“Ya
hiç Kafka okumamışsın hemen başla, ya da çok okumuşsun bırak!
Biz
insanların toplumdan dışlandığı değil, insanların kendi
toplumunu dışladığı bir zamanda yaşıyoruz da farkında olmadan
senin de yaptığın bu herhalde.
En
iyisi yaranın kabuk bağlamasına fırsat tanıman... Bu yüzden
haklılığını, samimiyetini ya da sana yapılan haksızlığı
bahane ederek ki eminim bunlardan bolca vardır, yaranı tekrar
tekrar soyup kanatacağına ona zaman tanı. Çocukluktan
yetişkinliğine geçerken herkes yara alır, olgunluk dediğin bu
yarayı vakarla taşımak (gibi salakça bir şey) tır, illa ki bir
izi kalır. Bu değişim sürecini rededer de cildinin pürüzsüzlüğü
bozulmasın, bu yara iz yapmasın/yaptığı iz kalmasın
düşüncesiyle onu kazır atarsan, buna çalışıp da beceremediğin
zaman _ki emin ol beceremez hiç kimse, aynalardan kaçar hale
gelirsin. Yalnız dikkat et o aynalar hep sana kendi yaralarını
aslında yara alma, olgunlaşma sürecindeki kabullenmeyişinden
kaynaklanan başarısızlıklarını gösteren yakınlarındır,
yaknındakiler yani insanlardır. Bu sebeple en samimi oldukların
aynaya da en yakından baktıkların olduğu için en çok onlardan
nefret edersin.
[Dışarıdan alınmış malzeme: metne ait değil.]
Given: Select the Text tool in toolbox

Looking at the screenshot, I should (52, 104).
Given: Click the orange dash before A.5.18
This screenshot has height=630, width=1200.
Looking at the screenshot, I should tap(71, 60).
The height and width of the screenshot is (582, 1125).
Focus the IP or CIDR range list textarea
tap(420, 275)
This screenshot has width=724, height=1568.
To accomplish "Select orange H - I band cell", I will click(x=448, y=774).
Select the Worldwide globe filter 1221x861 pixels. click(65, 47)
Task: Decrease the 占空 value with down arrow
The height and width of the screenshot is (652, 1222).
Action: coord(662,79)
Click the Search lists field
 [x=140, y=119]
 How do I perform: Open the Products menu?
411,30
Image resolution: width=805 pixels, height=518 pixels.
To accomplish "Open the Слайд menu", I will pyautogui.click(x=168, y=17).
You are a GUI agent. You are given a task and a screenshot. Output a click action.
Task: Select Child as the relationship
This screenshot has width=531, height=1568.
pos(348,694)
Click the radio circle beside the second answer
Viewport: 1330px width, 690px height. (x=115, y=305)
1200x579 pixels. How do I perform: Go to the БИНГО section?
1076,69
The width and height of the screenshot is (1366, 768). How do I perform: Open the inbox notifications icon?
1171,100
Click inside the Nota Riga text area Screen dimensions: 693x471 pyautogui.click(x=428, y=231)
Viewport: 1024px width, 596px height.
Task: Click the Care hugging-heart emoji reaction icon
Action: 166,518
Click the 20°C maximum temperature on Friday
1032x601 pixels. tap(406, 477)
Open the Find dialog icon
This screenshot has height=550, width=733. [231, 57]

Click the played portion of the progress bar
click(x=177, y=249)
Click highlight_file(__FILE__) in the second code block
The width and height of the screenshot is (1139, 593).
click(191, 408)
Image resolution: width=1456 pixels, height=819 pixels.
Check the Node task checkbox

Onca yaşanmışlıktan sonra ilk onları terk eder,
üstelik onların seni yüzüstü bıraktığına kendini de
inandırır ve başkalarıyla avunursun. (Gerçekte ise kaçtığın
kendindir.)
Sana
çirkin dediler, düşmanı oldum güzelin
Sana
kafir dediler, diş biledim Hakk’a bile
Topladın
saçtığı altınları yüzlerce elin
Kahpelendin
de garaz bağladım ahlaka bile
Sana
çirkin demedim ben, sana kafir demedim
Bence
dinin gibi küfrün de mukaddesti senin
Yaşadın
bunca sene bizimle misafir demedim
Bu
firar aklına nerden ne zaman esti senin
Yaptığım bu alıntı yazdığım şiire cevaben gelmiş bir hediye tadında. Şiiri paylaşmıyorum çünkü Türk Telekom bloguma erişimi engelleme kararı almasın istiyorum. Yazıyı bırakın irdelemeyi, burda paylaşmaya bile çok çekindim ama çok beğendiğim için paylaşma ihtiyacı hissettim.